SOURCE.
· · ·
First appearance of Miss Fear, Modern Comics #49 (May, 1946), Quality Comics.

Miss Fear (or simply, Fear) was a recurring character in Blackhawk comics (published by Quality Comics, later bought by DC Comics) between 1946 and 1948. Her first appearance in Modern Comics #49 (May, 1946) told her origin as daughter of the slain leader of an obscure nation called Zorania. When Blackhawk and his men arrived to investigate the murder, they found Fear always a half-step ahead on her vendetta, ruthlessly avenging her father with a Tommy gun. Within her appearance in Golden Age stories, she developed a distinctly romantic yet seemingly unrequited interest in Blackhawk, meanwhile involving and assisting the team in various cases and missions, usually in central Asia. Fear displayed an impressive array of skills including flying, horsemanship, martial arts, and wielding a bullwhip, as well as crack marksmanship. The conclusion of the final story, however, seemed to imply that she was resigned to disappointment in carrying a torch for Blackhawk. In 1998, Miss Fear returned in a somewhat different form in the four-issue miniseries Guns of the Dragon, by Timothy Truman, starring Enemy Ace and Bat Lash. Set in China, 1927, this story depicted her as a young, half-Chinese / half-Caucasian spy in service of the communists. The plot also involved a recurring Blackhawk villain, the Thunderer, as well as a brief appearance by Chop-Chop, although his age at that point seems impossible to reconcile with his later career as Blackhawk's sidekick. The outcome of the adventure led Fear to reconsider her loyalty to the communists and suggested her future as a freelance freedom-fighter.
· · ·
BRIEF.
Reproduce the passage on Miss Fear word for word, in its entirety. The material that comes after bears no relation to the passage on Miss Fear.

DATA EXCERPT.
· · ·
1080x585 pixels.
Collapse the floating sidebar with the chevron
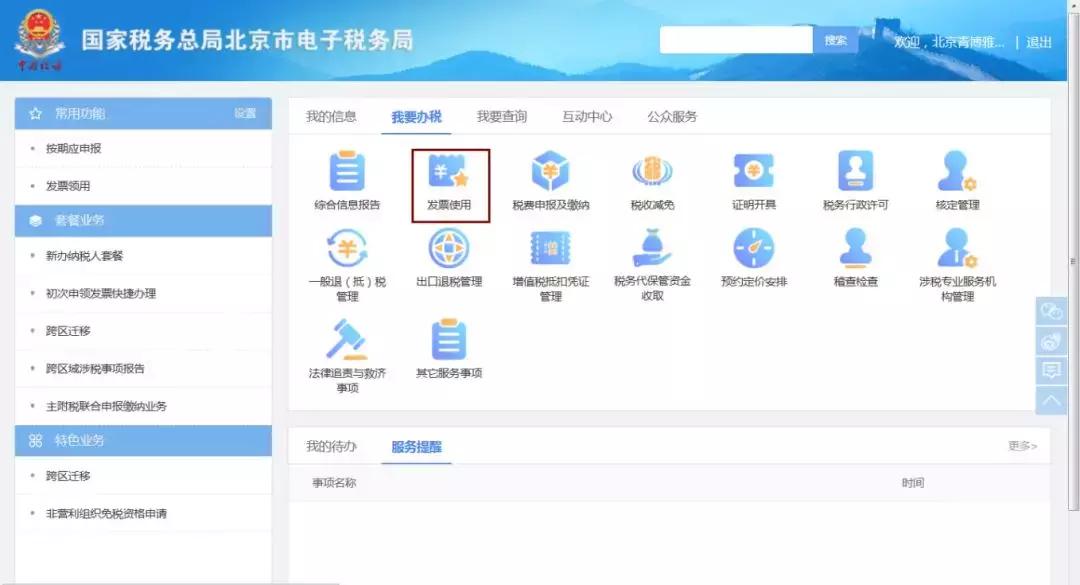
· · ·
SOLVED EXERCISE.
First appearance of Miss Fear, Modern Comics #49 (May, 1946), Quality Comics.

Miss Fear (or simply, Fear) was a recurring character in Blackhawk comics (published by Quality Comics, later bought by DC Comics) between 1946 and 1948. Her first appearance in Modern Comics #49 (May, 1946) told her origin as daughter of the slain leader of an obscure nation called Zorania. When Blackhawk and his men arrived to investigate the murder, they found Fear always a half-step ahead on her vendetta, ruthlessly avenging her father with a Tommy gun. Within her appearance in Golden Age stories, she developed a distinctly romantic yet seemingly unrequited interest in Blackhawk, meanwhile involving and assisting the team in various cases and missions, usually in central Asia. Fear displayed an impressive array of skills including flying, horsemanship, martial arts, and wielding a bullwhip, as well as crack marksmanship. The conclusion of the final story, however, seemed to imply that she was resigned to disappointment in carrying a torch for Blackhawk. In 1998, Miss Fear returned in a somewhat different form in the four-issue miniseries Guns of the Dragon, by Timothy Truman, starring Enemy Ace and Bat Lash. Set in China, 1927, this story depicted her as a young, half-Chinese / half-Caucasian spy in service of the communists. The plot also involved a recurring Blackhawk villain, the Thunderer, as well as a brief appearance by Chop-Chop, although his age at that point seems impossible to reconcile with his later career as Blackhawk's sidekick. The outcome of the adventure led Fear to reconsider her loyalty to the communists and suggested her future as a freelance freedom-fighter.